Alzheimer's disease (AD) treatments currently available have ineffective results. Previously employed Acetylcholine esterase inhibitors and memantine, an NMDA receptor antagonist, target a single target structure that plays a complex role in the multifactorial progression of disease. Memantine moderates the toxic effects of excessive glutamate activity by blocking NMDA receptors, which decreases neurotoxicity in AD, while acetylcholine esterase inhibitors function by blocking cholinergic receptors (muscarinic and nicotinic), preventing the breakdown of acetylcholine, thereby enhancing cholinergic transmission, thus improving cognitive functions in mild to moderate stages of AD. Every drug class targets a distinct facet of the intricate pathophysiology of AD, indicating the diverse strategy required to counteract the advancement of this neurodegenerative disorder. Thus, patients are currently not getting much benefit from current drugs. A closer look at the course of AD revealed several potential target structures for future drug discovery. AD drug development strategies focus on developing new target structures in addition to well-established ones for combination treatment regimens, ideally with a single drug that can target two different target structures. Because of their roles in AD progression pathways like pathologic tau protein phosphorylations as well as amyloid β toxicity, protein kinases have been identified as potential targets. This review will give a quick rundown of the first inhibitors of single protein kinases, such as glycogen synthase kinase (gsk3) β, along with cyclin-dependent kinase 5. We will also look into novel inhibitors that target recently identified protein kinases in Alzheimer's disease, such as dual-specificity tyrosine phosphorylation-regulated kinase 1A (DYRK1A). Additionally, multitargeting inhibitors, which target multiple protein kinases as well as those thought to be involved in other processes related to AD will be discussed. This kind of multitargeting offers prospective hope for improved patient outcomes down the road since it is the most effective way to impede multifactorial disease development.

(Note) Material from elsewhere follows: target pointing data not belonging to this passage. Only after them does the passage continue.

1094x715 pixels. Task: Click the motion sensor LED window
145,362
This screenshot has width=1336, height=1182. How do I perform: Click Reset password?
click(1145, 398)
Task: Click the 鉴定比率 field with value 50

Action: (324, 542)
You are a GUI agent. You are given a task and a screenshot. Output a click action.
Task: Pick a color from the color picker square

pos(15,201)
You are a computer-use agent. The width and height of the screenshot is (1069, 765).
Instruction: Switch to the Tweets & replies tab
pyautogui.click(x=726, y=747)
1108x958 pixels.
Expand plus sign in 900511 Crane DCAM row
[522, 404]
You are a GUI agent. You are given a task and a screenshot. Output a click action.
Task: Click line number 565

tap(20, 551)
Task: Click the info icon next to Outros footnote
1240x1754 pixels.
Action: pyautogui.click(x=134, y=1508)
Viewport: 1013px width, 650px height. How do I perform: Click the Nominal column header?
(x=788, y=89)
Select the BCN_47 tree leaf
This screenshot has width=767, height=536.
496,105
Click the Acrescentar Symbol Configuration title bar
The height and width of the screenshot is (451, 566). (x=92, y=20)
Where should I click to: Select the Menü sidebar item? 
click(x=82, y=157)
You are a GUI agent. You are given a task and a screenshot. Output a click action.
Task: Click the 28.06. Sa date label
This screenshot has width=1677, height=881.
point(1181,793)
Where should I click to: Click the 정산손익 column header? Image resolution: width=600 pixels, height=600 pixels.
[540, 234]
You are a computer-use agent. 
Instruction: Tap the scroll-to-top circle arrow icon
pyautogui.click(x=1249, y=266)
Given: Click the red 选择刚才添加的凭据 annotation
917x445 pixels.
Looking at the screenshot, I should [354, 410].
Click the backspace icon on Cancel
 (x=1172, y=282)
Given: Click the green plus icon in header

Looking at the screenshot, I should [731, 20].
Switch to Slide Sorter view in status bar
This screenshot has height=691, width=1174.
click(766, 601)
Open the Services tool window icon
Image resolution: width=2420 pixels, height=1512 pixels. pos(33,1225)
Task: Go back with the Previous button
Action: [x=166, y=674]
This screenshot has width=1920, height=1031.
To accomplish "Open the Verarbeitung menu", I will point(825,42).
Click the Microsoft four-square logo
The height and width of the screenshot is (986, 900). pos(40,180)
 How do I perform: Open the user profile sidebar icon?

目前可用的阿尔茨海默病(AD)治疗方法效果不佳。以前使用的乙酰胆碱酯酶抑制剂和美金刚(一种NMDA受体拮抗剂),靶向单一靶点结构,该结构在疾病的多因素进展中发挥着复杂作用。美金刚通过阻断NMDA受体来减轻谷氨酸过度活动的毒性作用,从而降低AD中的神经毒性,而乙酰胆碱酯酶抑制剂则通过阻断胆碱能受体(毒蕈碱型和烟碱型)发挥作用,防止乙酰胆碱分解,从而增强胆碱能传递,进而改善AD轻度至中度阶段的认知功能。每一类药物都针对AD复杂病理生理学的一个不同方面,这表明需要采取不同的策略来对抗这种神经退行性疾病的进展。因此,目前患者从现有药物中获益不多。对AD病程的深入研究揭示了几个未来药物研发的潜在靶点结构。AD药物研发策略除了关注已确立的靶点结构用于联合治疗方案外,还侧重于开发新的靶点结构,理想情况下是一种能够靶向两种不同靶点结构的单一药物。由于蛋白激酶在AD进展途径如病理性tau蛋白磷酸化以及淀粉样β毒性中发挥作用,它们已被确定为潜在靶点。本综述将快速介绍单一蛋白激酶的首批抑制剂,如糖原合酶激酶(GSK3)β以及细胞周期蛋白依赖性激酶5。我们还将研究针对AD中最近发现的蛋白激酶的新型抑制剂,如双特异性酪氨酸磷酸化调节激酶1A(DYRK1A)。此外,还将讨论靶向多种蛋白激酶以及那些被认为与AD其他相关过程有关的多靶点抑制剂。这种多靶点策略为改善患者预后带来了前瞻性希望,因为它是阻碍多因素疾病发展的最有效方法。